Players can change and develop at the big league level.
So using 2007-2010 in the baseline can be done but it is also flawed because he morphed into a different style offensively.
But one of your offensive premises is that AsCab is "underperforming on a large scale". It is pretty much an average year for him, especially considering the injury. If you mean, he is not living up to his career year of 2011, then say that. I do agree that he is not suited to be the 4 hitter but not sure that there is a great choice. I would love to see Santana but he really does not fit the profile IMO.
Francona is kind of locked in by his lineup (what manager isn't) but a change between AsCab and Santana at 4/6 isn't a big deal to me but I respect the thought if not the underlying premise you use.
In your ideal lineup that you propose, I would certainly switch Gomes and Chisenhall. If Gomes cannot hit better than Chis, what is the point of putting him in the regular lineup. If AsCab is really as big an underperformer as you state, then maybe Gomes belongs at 6 instead given the benefits of the R/L matchups.

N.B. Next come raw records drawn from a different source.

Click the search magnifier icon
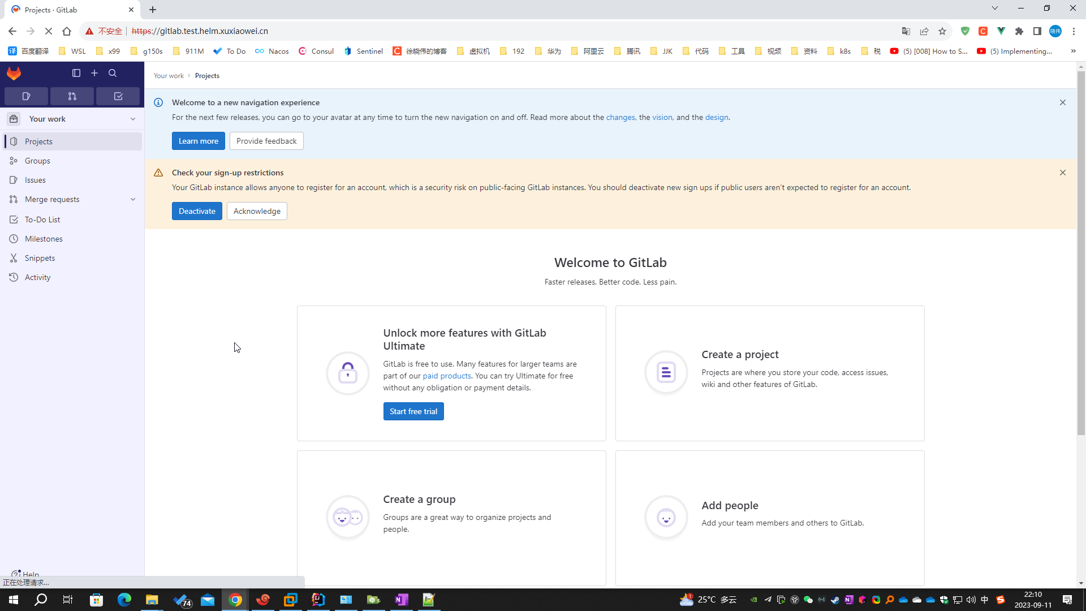The width and height of the screenshot is (1086, 611). point(113,73)
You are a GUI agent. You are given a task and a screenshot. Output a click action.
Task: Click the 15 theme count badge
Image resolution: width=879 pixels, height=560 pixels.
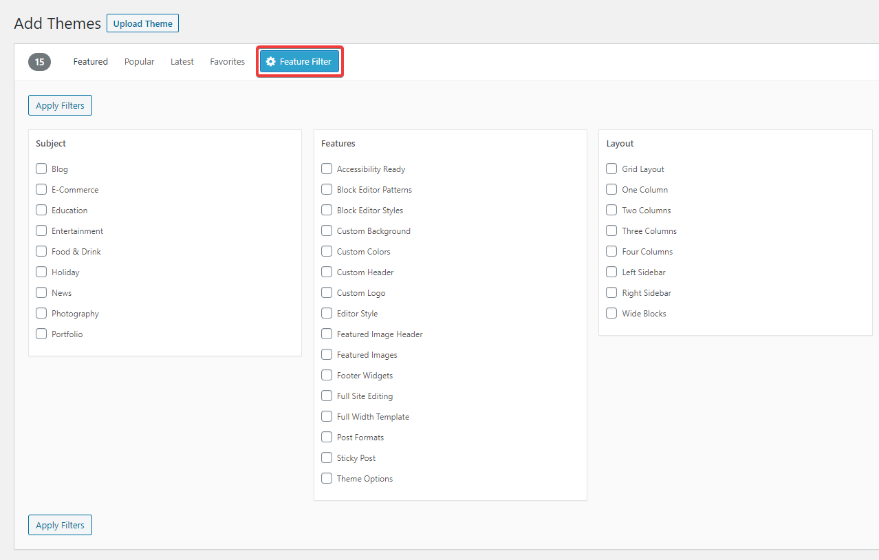click(39, 62)
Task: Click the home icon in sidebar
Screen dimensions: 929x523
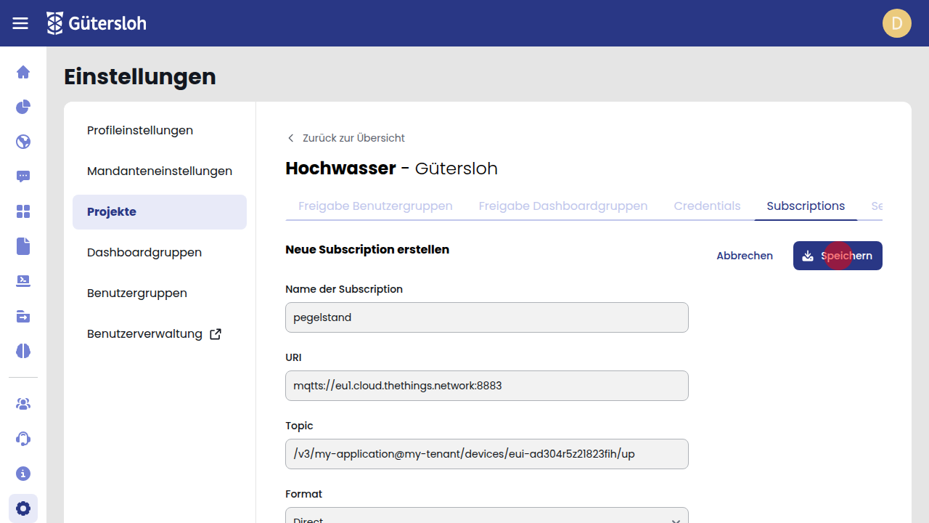Action: [23, 72]
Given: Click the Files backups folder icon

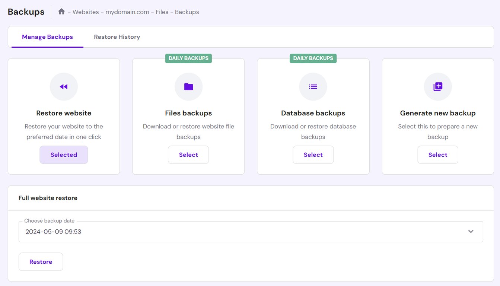Looking at the screenshot, I should (188, 86).
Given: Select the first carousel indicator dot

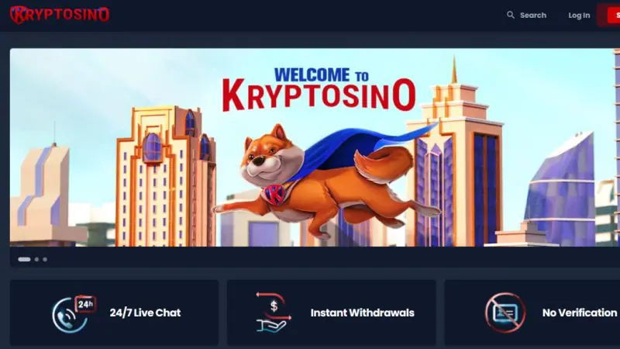Looking at the screenshot, I should 24,259.
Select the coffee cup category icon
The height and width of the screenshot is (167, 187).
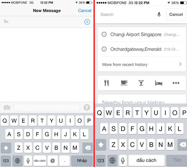(x=124, y=83)
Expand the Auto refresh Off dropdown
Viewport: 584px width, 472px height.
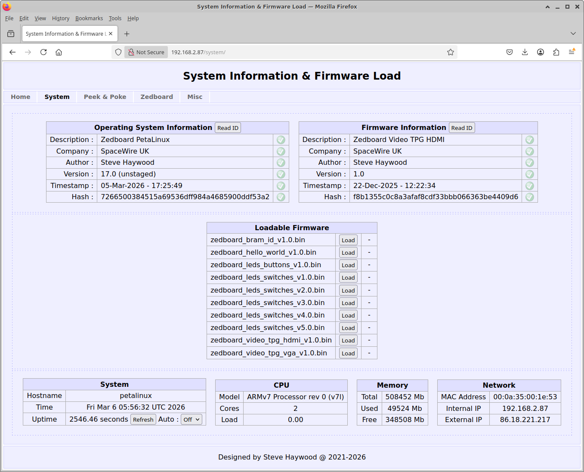192,420
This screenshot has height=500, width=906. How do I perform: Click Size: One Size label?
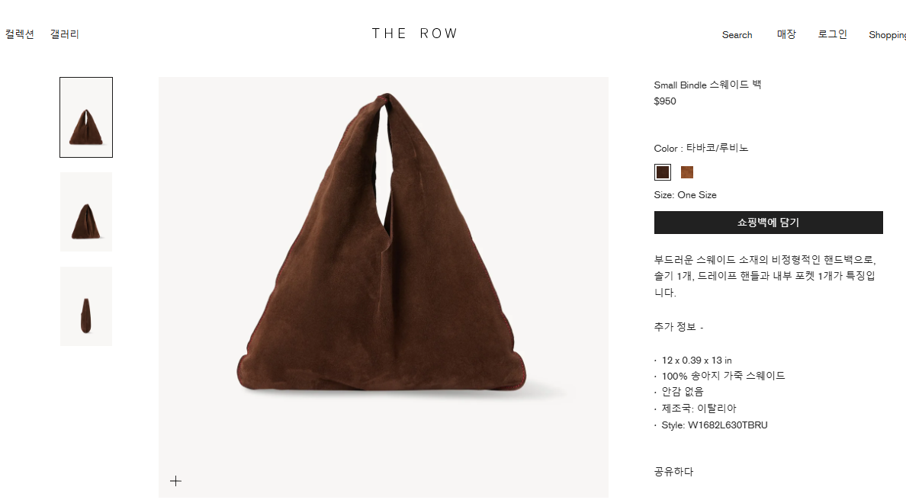(x=686, y=195)
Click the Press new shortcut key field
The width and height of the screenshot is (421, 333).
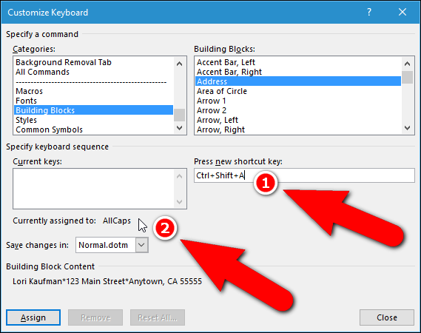click(304, 175)
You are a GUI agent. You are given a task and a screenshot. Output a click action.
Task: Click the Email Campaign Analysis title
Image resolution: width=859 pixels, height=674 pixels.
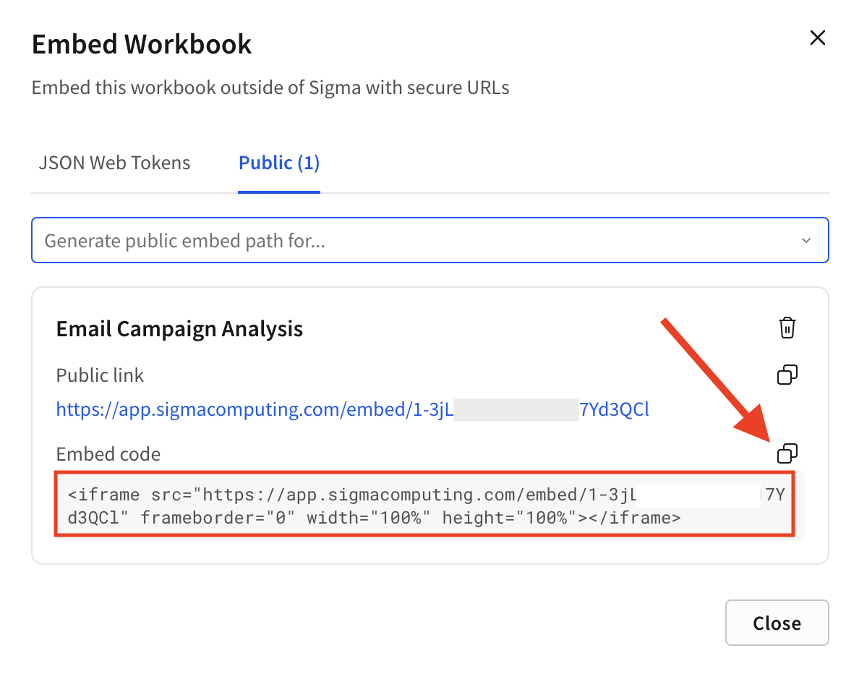179,329
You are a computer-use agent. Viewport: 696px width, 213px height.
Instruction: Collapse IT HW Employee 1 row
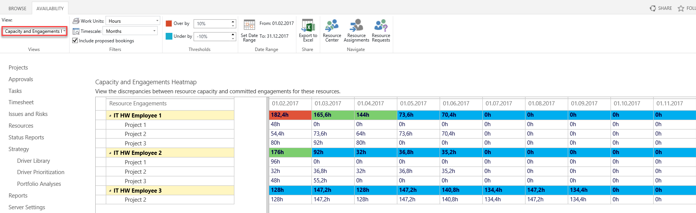[110, 116]
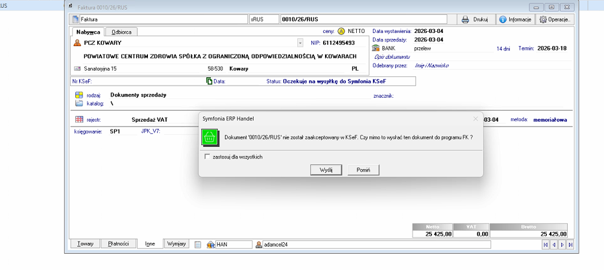Viewport: 604px width, 270px height.
Task: Click the green KSeF document icon near Data
Action: pos(209,82)
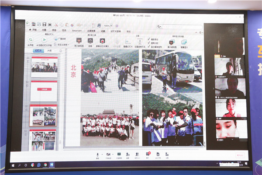Viewport: 262px width, 175px height.
Task: Mute microphone in meeting toolbar
Action: point(97,154)
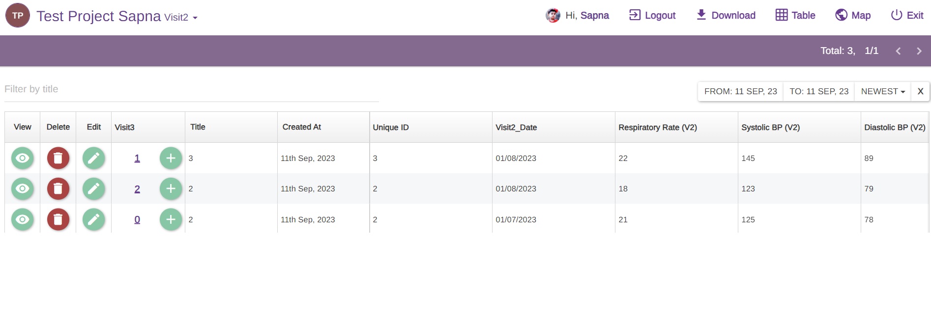
Task: Click the trash icon in the last row
Action: point(58,219)
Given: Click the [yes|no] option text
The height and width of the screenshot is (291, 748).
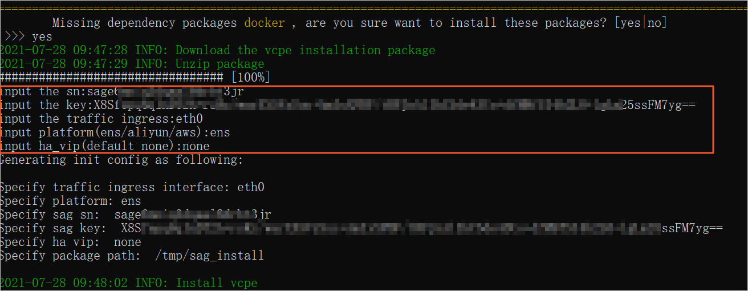Looking at the screenshot, I should 640,23.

Before McAllister got injured, Gomes was catching most of his starts. If I remember correctly, Gomes caught 4 straight McAllister starts, then Santana caught one and McAllister looked visibly frustrated at having to shake Santana off a number of times. In his first start back from the DL, McAllister had Gomes behind the dish. I think/hope we will see Gomes catching McAllister and Kazmir from now on. I agree completely that Gomes needs to be given more playing time. If for no other reason, the increased reps will let us know what kind of hitter he really can be if he were to take over as the primary backstop next season. Santana's value is much greater if he can be a solid defensive catcher but right now he just isn't, and even if we don't know what kind of offense Gomes can provide, nothing could be worse than what Reynolds is providing.
Your suggested lineup makes sense. I can't quibble with it too much, but if I was setting it, I would go
If you felt it necessary to break up the lefties at the top of the order, or if Asdrubal gets hot again, switch Cabrera and Brantley.